Summary
In his first year since arriving at his parish in Santa Fe, Father Latour spends a great deal of time outside traveling to the Plenary Council at Baltimore. After returning, he sets out with Jacinto, a young Indian guide, to visit Albuquerque and other Indian missions in the west. At Albuquerque, he meets Padre Gallegos, a priest who goes dancing and entertains the company of gamblers and soldiers. They visit the pueblo of Isleta, and the old priest there, Father Jesus, shows them a precious wooden parrot that the Indians regard as sacred.
On their way to Ácoma, Father Latour and Jacinto stop by Laguna, where the former performs baptisms. At Ácoma, Father Latour is astonished by the grave rockiness of the mesa country and the sturdy church standing in town. On his way back through Isleta, Father Jesus tells him the story of the domineering and exploitative Friar Baltazar Montoya, who was thrown off the mesa cliff by his parishioners for accidentally killing a man in a fit of anger.
Analysis
Leaving behind Father Vaillant, his fellow Frenchman, Father Latour journeys into yet more unfamiliar western territory, this time with Jacinto, an Indian guide. The conversations of mutual observations of the French priest and Native American man in this chapter explore some of their deep cultural differences. In a vivid passage, the narrator pulls back from Father Latour's individual perspective to show him and Jacinto thinking very similar thoughts about the other.
The two companions sat, each thinking his own thoughts as night closed in about them; a blue night set with stars, the bulk of the solitary mesas cutting into the firmament. The Bishop seldom questioned Jacinto about his thoughts or beliefs. He didn’t think it polite, and he believed it to be useless.
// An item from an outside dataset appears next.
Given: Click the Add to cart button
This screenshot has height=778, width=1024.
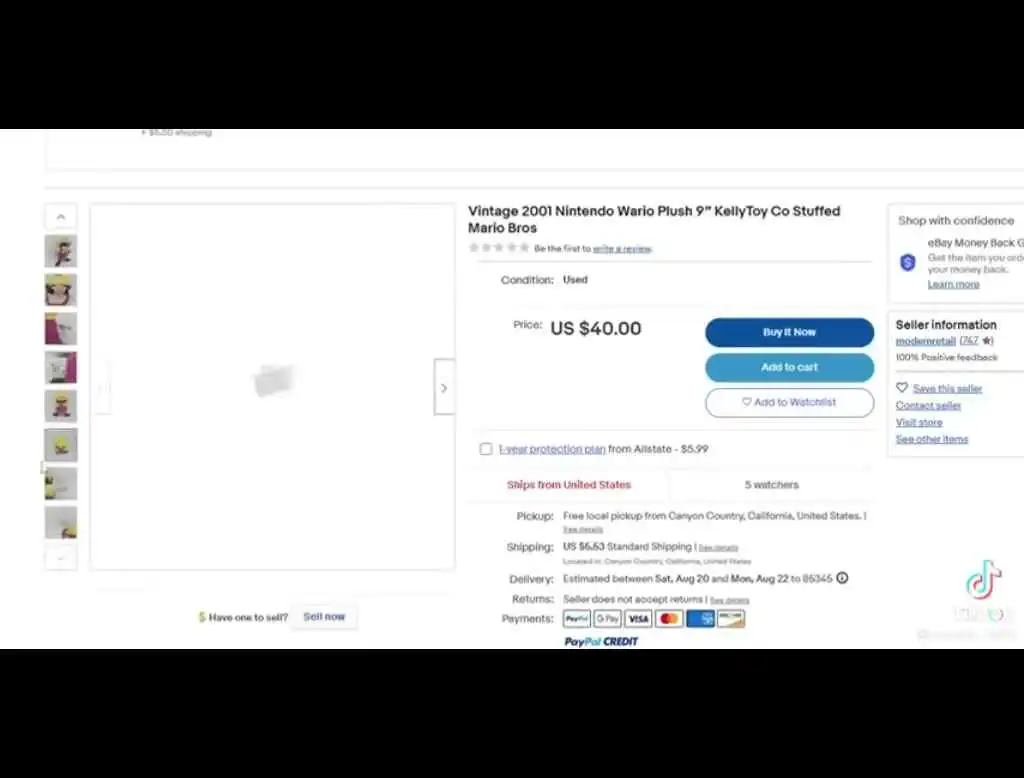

There was no way in which he could transfer his own memories of European civilization into the Indian mind, and he was quite willing to behave that behind Jacinto there was a long tradition, a story of experience, which no language could translate to Him (92-3).
Crucially, it is the New Mexican environment of the mesa country and the open, starry sky that brings them together. Even though each has inherited different interpretations of the stars from his respective tradition and community, they are able to talk about them and feel some commonality of experience, as they do just after. This passage also demonstrates how Father Latour reconciles his apostolic enthusiasm with respect for native traditions: rather than reject Jacinto's Indian views, he accords them respect, such that when he asks him to pray, it is meant to be beside, rather than instead of, what Jacinto believes.